* **WHAT IS REQUIRED**
The range runs from the line containing "Screen dimensions: 1518x534" to the last line of the entries. Copy that range exactly, omitting pictures.

* **INFORMATION GIVEN**
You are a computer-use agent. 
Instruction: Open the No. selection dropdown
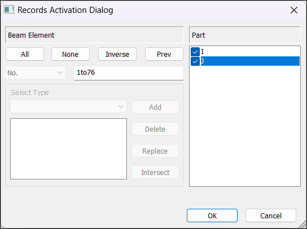(x=36, y=73)
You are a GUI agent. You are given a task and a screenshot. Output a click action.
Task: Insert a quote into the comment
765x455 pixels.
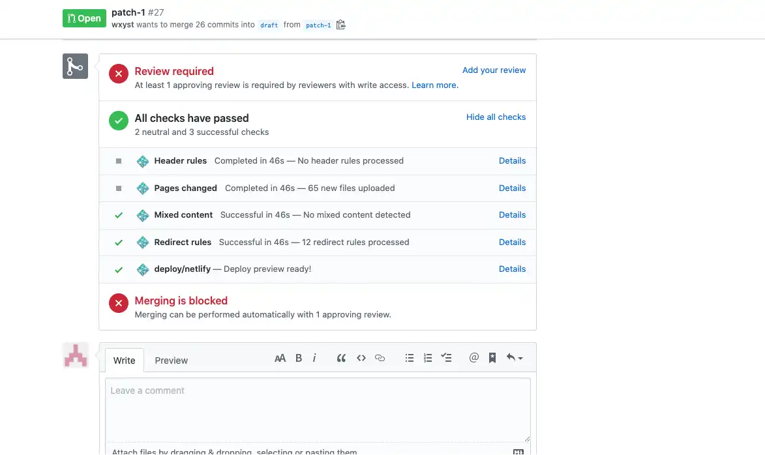click(341, 358)
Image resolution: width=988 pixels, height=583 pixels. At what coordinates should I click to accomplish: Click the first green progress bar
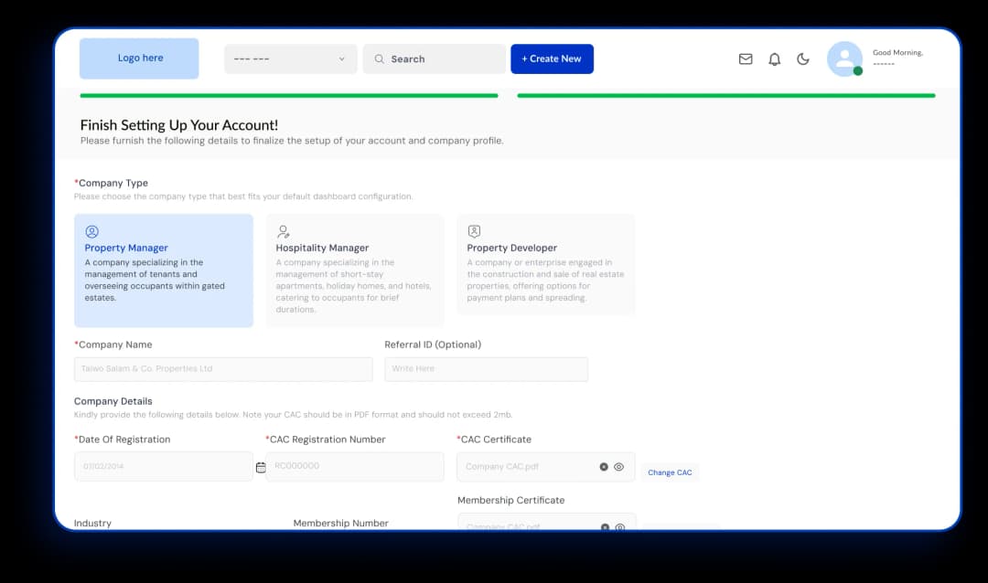pyautogui.click(x=289, y=95)

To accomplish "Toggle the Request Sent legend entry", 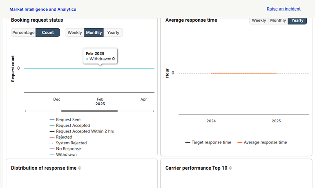I will [x=65, y=119].
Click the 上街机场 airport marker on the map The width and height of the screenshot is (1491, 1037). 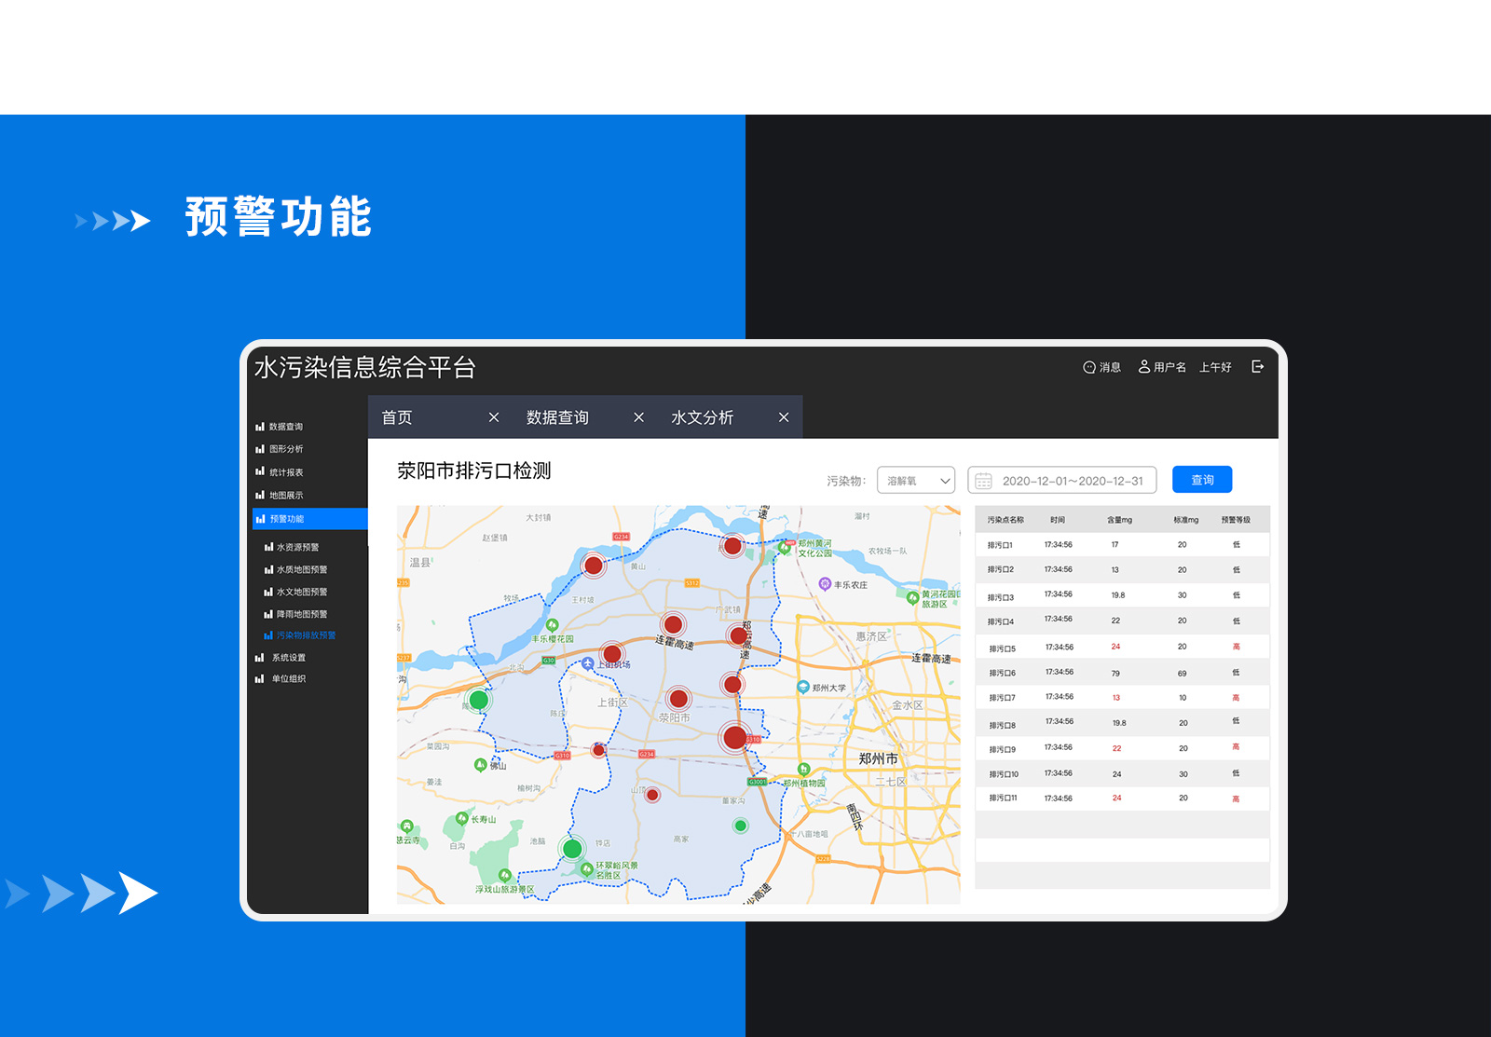[x=587, y=663]
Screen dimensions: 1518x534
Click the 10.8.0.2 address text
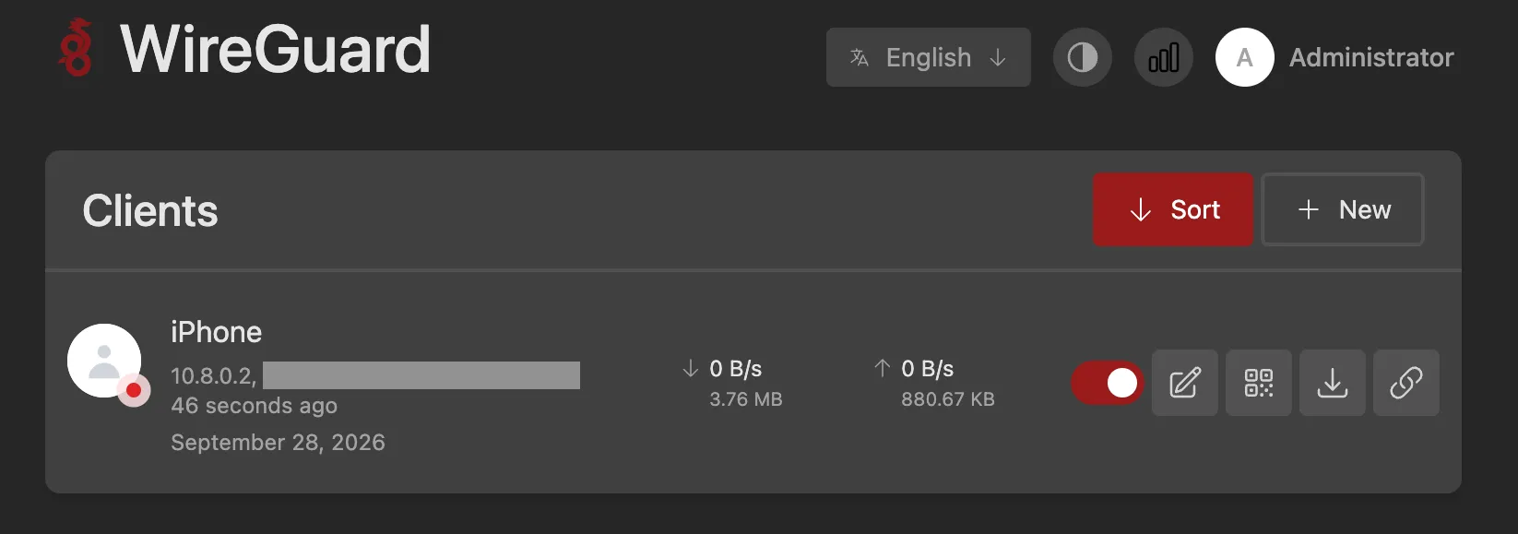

* **RESULT**
Screen dimensions: 1518x534
Click the 10.8.0.2 address text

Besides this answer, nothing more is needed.